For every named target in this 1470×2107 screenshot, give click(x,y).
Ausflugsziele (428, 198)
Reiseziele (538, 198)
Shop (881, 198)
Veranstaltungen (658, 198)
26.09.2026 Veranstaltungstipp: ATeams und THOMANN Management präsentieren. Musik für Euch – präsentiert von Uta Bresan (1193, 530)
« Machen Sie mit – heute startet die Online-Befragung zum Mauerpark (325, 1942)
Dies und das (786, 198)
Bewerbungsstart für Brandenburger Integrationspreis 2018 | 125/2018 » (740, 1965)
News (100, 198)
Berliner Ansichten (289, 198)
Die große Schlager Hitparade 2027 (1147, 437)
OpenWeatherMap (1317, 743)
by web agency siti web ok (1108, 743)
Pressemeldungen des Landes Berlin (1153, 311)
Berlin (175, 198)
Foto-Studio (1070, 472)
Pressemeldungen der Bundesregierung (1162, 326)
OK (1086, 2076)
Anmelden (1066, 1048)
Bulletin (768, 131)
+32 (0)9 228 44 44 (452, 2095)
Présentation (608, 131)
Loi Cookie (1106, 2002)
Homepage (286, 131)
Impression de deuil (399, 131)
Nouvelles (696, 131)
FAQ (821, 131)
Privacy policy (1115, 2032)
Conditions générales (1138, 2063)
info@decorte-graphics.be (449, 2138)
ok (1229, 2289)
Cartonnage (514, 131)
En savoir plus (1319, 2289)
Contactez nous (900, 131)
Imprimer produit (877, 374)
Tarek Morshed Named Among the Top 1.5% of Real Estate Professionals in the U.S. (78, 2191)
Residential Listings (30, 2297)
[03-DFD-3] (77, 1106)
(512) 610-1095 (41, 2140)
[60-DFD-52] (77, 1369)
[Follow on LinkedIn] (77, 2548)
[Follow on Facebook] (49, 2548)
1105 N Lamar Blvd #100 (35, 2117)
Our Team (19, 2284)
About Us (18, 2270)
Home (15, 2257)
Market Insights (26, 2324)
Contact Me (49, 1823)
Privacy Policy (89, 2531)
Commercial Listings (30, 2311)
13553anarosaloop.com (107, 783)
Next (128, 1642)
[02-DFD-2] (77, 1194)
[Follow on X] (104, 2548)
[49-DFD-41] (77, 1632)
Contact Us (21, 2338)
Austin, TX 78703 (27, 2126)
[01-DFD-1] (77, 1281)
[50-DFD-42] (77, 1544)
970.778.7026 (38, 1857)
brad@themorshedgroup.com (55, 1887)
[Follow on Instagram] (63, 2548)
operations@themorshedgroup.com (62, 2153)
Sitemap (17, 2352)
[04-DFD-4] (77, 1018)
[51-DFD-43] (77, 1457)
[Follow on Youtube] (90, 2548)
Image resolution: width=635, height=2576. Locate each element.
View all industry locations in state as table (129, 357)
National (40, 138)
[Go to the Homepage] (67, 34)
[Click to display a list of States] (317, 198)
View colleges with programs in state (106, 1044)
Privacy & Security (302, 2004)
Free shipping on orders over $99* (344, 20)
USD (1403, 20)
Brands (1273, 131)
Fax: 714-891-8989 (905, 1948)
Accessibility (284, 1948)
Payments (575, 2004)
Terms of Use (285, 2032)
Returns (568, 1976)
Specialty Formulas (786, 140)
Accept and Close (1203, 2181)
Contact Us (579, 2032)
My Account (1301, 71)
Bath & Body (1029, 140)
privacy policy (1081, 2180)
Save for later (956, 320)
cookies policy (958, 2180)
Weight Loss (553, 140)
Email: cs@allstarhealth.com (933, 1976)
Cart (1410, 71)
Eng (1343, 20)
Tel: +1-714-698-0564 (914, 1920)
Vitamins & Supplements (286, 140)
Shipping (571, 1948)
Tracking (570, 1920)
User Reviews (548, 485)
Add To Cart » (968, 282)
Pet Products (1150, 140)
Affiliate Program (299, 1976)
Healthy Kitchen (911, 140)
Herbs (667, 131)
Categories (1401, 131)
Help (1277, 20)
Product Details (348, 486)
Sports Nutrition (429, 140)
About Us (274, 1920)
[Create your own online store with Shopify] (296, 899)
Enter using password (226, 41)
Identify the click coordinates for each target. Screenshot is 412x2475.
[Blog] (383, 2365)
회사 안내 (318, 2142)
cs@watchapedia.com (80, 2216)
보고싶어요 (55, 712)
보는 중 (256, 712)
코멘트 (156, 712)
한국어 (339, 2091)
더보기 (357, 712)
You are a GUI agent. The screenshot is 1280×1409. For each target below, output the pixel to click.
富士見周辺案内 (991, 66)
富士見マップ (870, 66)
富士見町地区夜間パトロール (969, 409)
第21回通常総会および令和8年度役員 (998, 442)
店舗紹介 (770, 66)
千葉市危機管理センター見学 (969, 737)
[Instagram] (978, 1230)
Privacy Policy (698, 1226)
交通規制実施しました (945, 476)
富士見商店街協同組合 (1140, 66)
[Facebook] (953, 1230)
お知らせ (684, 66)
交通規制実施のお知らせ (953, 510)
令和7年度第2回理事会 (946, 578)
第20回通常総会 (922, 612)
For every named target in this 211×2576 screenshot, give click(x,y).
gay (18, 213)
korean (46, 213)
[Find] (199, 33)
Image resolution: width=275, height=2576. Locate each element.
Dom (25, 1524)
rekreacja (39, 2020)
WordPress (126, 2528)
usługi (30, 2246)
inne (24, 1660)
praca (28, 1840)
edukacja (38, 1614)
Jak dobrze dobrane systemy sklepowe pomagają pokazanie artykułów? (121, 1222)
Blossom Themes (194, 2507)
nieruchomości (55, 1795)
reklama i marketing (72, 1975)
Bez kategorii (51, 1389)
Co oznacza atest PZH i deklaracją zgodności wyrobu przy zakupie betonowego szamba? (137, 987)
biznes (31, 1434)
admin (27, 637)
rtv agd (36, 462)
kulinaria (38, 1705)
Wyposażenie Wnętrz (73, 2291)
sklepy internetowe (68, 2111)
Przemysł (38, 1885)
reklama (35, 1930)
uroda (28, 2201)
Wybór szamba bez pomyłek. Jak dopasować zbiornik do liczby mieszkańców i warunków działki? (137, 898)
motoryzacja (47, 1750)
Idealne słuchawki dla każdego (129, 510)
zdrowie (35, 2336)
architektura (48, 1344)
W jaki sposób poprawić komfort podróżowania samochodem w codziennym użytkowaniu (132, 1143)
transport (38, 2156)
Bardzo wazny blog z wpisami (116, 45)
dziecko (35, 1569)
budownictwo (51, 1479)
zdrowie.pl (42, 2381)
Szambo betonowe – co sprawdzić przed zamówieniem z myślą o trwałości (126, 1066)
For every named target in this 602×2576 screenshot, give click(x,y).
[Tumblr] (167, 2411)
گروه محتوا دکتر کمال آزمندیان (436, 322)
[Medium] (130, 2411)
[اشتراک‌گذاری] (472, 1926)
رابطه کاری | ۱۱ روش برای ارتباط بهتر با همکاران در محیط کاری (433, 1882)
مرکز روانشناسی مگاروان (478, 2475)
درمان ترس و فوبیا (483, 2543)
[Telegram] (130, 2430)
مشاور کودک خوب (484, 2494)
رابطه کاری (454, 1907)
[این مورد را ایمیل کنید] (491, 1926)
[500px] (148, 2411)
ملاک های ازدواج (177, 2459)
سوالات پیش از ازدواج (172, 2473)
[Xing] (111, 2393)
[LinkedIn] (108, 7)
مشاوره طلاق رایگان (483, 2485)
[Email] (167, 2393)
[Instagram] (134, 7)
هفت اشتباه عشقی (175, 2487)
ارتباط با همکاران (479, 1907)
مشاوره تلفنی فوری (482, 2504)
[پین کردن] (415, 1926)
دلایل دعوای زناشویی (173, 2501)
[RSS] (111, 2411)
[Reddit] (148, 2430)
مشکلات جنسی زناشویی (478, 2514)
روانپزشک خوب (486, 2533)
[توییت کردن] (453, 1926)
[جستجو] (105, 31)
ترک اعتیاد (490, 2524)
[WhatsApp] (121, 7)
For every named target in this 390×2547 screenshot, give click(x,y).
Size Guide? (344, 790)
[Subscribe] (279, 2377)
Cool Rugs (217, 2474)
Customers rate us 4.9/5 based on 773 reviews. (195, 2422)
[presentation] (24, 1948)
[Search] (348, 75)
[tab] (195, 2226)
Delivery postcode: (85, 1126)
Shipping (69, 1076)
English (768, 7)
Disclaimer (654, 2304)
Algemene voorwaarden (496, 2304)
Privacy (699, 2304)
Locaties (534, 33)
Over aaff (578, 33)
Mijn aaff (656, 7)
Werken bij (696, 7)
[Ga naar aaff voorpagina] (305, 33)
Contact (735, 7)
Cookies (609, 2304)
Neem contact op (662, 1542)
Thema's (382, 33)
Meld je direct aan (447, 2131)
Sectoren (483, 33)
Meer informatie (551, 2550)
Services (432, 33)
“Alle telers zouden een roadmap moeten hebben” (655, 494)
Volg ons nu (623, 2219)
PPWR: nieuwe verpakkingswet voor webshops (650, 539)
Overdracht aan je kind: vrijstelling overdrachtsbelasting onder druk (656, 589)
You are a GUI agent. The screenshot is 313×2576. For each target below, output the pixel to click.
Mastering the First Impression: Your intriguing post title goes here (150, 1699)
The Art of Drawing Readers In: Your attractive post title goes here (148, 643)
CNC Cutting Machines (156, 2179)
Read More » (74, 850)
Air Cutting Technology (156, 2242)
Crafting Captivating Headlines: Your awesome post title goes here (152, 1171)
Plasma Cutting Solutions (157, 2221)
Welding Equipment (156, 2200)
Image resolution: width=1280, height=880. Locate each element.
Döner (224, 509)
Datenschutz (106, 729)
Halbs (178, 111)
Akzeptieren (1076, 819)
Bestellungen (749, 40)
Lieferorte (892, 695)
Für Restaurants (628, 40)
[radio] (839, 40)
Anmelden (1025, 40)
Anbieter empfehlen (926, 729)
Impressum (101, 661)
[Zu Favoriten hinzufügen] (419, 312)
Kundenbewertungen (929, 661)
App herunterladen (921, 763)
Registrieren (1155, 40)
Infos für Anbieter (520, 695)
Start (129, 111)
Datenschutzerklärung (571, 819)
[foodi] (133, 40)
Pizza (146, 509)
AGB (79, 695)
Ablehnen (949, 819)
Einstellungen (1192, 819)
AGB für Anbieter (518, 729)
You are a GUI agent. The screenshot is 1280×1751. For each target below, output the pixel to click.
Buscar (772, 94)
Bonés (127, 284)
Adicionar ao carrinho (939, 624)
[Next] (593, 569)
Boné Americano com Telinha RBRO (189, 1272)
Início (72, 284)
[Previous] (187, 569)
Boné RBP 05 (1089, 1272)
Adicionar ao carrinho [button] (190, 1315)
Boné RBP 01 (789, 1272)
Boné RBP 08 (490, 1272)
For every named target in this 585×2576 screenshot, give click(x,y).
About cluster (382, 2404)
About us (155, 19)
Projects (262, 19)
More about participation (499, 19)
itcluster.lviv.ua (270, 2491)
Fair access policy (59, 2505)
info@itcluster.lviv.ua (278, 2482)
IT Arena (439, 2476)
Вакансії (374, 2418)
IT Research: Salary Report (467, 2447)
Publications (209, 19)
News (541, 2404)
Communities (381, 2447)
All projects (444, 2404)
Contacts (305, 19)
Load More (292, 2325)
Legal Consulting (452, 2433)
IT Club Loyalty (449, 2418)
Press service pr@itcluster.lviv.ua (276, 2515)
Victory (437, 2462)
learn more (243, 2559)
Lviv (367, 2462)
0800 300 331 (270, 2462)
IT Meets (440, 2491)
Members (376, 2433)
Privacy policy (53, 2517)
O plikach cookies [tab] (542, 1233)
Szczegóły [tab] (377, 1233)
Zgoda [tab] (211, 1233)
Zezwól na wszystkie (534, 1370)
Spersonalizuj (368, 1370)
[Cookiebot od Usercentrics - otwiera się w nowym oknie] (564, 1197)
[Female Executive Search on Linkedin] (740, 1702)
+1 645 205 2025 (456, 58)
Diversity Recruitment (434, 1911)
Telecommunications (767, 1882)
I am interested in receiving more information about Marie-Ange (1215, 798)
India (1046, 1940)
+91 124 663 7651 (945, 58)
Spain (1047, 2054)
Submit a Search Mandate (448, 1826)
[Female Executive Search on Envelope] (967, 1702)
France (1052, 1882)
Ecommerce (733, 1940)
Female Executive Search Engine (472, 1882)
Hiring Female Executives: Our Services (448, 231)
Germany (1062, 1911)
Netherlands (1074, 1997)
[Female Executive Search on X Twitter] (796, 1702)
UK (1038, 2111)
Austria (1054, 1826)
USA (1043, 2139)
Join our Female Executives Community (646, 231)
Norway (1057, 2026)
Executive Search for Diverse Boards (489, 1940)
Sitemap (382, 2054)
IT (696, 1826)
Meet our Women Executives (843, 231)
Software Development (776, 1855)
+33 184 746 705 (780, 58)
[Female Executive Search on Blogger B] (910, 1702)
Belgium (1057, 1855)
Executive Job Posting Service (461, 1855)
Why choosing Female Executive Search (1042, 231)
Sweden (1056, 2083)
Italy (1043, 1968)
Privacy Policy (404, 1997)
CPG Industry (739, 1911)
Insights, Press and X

──────────

PROBLEM DESCRIPTION:
Return every line of the listing above that contains "resolution".

WRITTEN ANSWER:
Image resolution: width=635, height=2576. Locate each element.
Image resolution: width=275, height=2576. Locate each element.
Image resolution: width=1280, height=880. Locate each element.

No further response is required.